A publication was accepted at BMJ open on April 2017: Kowalec K, Kingwell E, Carruthers R, Marrie RA, Traboulsee A, Bernatsky S, Ross CJD, Carleton B, Tremlett H. (2017) Application of pharmacogenomics to investigate adverse drug reactions to the disease-modifying treatments for multiple sclerosis: a case-control study protocol for dimethyl fumarate induced lymphopenia. BMJ Open, 7(5): e016276. Additionally, one abstract related to the DSEN project was presented at the American Society for Human Genetics (ASHG) annual meeting in Vancouver  (October 18-22, 2016).

 

Research Project Title: Canadian Network on Hepatitis C (CanHepC)

NPI: Sasha Bernatsky

Co-PI: Marina Klein, Jordan Feld, and Louise Pilote

Duration: 1 year

We have been funded to answer a query related to the comparative effectiveness and safety of direct-acting antiviral agents (DAA) in combination or not with PEG + RBV (triple therapy). For the current project, aimed at enhancing drug safety and effectiveness research through the CanHepC network, we aim to harmonize existing data already collected around the country in varying clinical settings, as well as broadening the focus, to enroll on populations poorly represented in prior studies. In addition to merging existing data, we will collect new data in a prospective manner.

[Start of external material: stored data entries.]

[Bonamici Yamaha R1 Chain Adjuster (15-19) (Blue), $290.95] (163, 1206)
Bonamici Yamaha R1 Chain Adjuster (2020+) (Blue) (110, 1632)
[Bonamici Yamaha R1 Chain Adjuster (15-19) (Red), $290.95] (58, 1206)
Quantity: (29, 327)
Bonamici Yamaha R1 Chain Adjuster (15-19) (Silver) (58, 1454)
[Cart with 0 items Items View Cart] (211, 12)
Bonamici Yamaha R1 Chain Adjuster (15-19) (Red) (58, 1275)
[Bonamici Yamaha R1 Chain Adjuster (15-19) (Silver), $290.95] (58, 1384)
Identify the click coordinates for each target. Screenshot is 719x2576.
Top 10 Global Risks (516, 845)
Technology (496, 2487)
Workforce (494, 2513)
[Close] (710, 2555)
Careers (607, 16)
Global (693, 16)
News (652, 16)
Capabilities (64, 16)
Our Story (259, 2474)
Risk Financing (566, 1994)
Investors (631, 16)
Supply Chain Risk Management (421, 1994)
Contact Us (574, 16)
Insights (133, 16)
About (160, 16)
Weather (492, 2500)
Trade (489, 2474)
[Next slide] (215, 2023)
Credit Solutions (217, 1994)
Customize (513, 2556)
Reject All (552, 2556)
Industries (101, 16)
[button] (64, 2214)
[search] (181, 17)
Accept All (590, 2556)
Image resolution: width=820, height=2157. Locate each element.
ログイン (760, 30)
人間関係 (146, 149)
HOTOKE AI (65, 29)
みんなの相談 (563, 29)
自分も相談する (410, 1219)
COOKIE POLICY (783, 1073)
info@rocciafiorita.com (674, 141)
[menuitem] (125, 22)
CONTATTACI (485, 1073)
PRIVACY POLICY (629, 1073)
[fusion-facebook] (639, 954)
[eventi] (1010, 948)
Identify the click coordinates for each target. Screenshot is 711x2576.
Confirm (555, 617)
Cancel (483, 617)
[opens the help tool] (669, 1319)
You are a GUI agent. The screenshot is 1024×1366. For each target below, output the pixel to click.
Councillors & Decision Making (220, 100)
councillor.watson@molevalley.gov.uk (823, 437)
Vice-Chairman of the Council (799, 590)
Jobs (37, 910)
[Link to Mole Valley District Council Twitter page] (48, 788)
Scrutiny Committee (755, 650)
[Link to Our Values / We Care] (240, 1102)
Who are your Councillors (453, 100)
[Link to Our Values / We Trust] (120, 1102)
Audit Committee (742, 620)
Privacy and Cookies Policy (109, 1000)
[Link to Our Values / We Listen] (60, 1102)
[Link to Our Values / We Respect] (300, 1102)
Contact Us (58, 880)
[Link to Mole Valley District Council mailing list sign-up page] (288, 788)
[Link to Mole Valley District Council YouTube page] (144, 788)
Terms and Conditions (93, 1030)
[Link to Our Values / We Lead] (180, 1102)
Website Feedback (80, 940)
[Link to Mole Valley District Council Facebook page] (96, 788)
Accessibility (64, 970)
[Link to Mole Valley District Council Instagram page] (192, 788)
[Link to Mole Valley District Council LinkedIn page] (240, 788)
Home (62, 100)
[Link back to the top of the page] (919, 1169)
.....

This project aims to enhance the clinical cohort on hepatitis C and the first generation of direct-acting antivirals (DAAs). This project has been focused on collecting high quality observational data on the use of novel therapeutics for HCV infection and to harmonizing datasets on HCV collected at centres across Canada. It also involves broadening the scope of the original cohort to enroll on populations poorly represented in prior studies. During this period, both linkage of existing retrospective data and prospective data collection were initiated. We are actively collecting data.  We have over 500 patients with more than 900 visits in the database so far and we are expecting that to increase significantly very soon as we will be adding six new sites over the next three months. We presented two abstracts at the EASL conference, the International Liver Congress in April.

 

Research Project Title: GENdEr and Sex DetermInantS of Cardiovascular Disease (GENESIS-PRAXY)

NPI: Louise Pilote

Co-PI Sasha Bernatsky

Duration: 1 year

This project aims to determine whether sex differences in clopidogrel metabolism genes in young acute coronary syndrome (ACS) patients exist. The GENESIS PRAXY cohort was enriched through the genotyping of the relevant CYP genes. DNA from the PRAXY cohort was sent to the genome center for genotyping. The results were analysed and provided pilot data to calculate the required sample size for more definitive results. Since, our collaborations with similar cohorts have been established, including the VIRGO cohort (an international collaboration between United States, Spain, and Australia). The VIRGO database is especially useful given its large sample size and similar patient baseline characteristics. In November 2017, we received funding from CIHR catalyst grant to amalgamate these aforementioned cohorts. We have signed the Data User Agreement for acquiring VIRGO data with collaboration of PI’s Dr. Rachel Dreyer and Dr. Harlan Krumholz from Yale University. We now have access the VIRGO cohort data along with exome sequencing data. We have started the preliminary analysis and hope to have the results by the end of summer 2018. We aim to submit an abstract to the American College of Cardiology meeting (deadline Oct 16, 2018).